L'exécution d'une Prédiction ou d'une Complétion ajoute un item dans la table courante (la table T[j]). Ce nouvel item peut lui-même permettre de nouvelles Prédictions et de nouvelles Complétions. Celles-ci sont exécutées, et ainsi de suite jusqu'à ce que la table courante soit stable (et donc complète). Toutes ces opérations peuvent avoir pour effet de faire avancer le point dans des règles, si les non-terminaux que l'on franchit peuvent dériver dans le vide. Mais elles ne font pas avancer le point dans la chaîne d'entrée: on reste à la position j, et on ne remplit que la table T[j].

On peut se convaincre facilement (quitte à lire une preuve dans la littérature) que l'on ne construit ainsi que des items valides destinés à la table T[j], et qu'on les construit tous.

Une fois que l'on ne peut plus construire de nouvel item pour la table T[j], on passe à l'étape j + 1. L'analyse réussit si on arrive de cette façon à exécuter les n étapes et si on obtient une table T[n] comprenant des items de la forme [0] S\ \rightarrow\  \alpha \bullet, où S\ \rightarrow\  \alpha est une production.

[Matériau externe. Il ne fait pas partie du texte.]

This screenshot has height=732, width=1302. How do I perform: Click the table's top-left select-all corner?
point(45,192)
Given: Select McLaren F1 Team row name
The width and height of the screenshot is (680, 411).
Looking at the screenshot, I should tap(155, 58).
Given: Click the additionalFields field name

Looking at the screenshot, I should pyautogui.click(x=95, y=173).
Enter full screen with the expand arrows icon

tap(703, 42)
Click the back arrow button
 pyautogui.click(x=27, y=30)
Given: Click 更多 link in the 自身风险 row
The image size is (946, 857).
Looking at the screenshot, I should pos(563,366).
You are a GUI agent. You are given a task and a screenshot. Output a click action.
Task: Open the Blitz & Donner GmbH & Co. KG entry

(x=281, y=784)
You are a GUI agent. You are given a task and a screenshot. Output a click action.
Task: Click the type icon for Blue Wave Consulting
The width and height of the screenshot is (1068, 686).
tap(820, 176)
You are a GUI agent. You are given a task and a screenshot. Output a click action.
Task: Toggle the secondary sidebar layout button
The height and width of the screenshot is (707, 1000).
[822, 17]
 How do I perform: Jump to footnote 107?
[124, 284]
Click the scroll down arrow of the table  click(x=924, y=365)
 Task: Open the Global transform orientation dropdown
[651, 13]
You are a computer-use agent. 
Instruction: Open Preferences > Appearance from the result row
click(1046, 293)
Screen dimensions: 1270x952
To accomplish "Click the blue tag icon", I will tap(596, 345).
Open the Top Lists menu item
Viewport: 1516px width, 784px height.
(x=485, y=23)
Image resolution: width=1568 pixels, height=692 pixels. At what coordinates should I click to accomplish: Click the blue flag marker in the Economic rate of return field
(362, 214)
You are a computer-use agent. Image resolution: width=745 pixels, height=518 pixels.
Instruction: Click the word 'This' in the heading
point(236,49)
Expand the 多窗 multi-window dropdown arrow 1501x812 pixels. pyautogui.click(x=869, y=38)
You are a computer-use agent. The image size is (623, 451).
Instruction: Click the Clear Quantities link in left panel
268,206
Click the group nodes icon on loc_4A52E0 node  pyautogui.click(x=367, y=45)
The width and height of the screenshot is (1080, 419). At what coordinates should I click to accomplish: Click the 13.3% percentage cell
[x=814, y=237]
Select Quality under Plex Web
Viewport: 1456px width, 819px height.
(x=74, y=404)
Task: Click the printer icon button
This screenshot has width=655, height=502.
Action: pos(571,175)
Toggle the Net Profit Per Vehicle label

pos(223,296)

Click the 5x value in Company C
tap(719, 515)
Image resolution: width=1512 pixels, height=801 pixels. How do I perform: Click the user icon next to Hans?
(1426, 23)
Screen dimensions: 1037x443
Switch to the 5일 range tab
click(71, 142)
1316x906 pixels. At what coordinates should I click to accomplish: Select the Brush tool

Notes et références de l'article

  1. Jay Earley, An efficient context-free parsing algorithm, Communication of the ACM, 13(2), 1970
  2. Il en est ainsi dans l'analyseur Earley du système SYNTAX, utilisé dans l'analyseur syntaxique SxLFG pour le formalisme LFG, dont une première version est décrite dans cet article
  3. En toute rigueur, un tel item est valide si on peut dériver une proto-phrase a_1\ ...\ a_i\ A\ \gamma et une proto-phrase a_1\ ...\ a_i\ a_{i+1}... a_{j}\ \beta\ \gamma.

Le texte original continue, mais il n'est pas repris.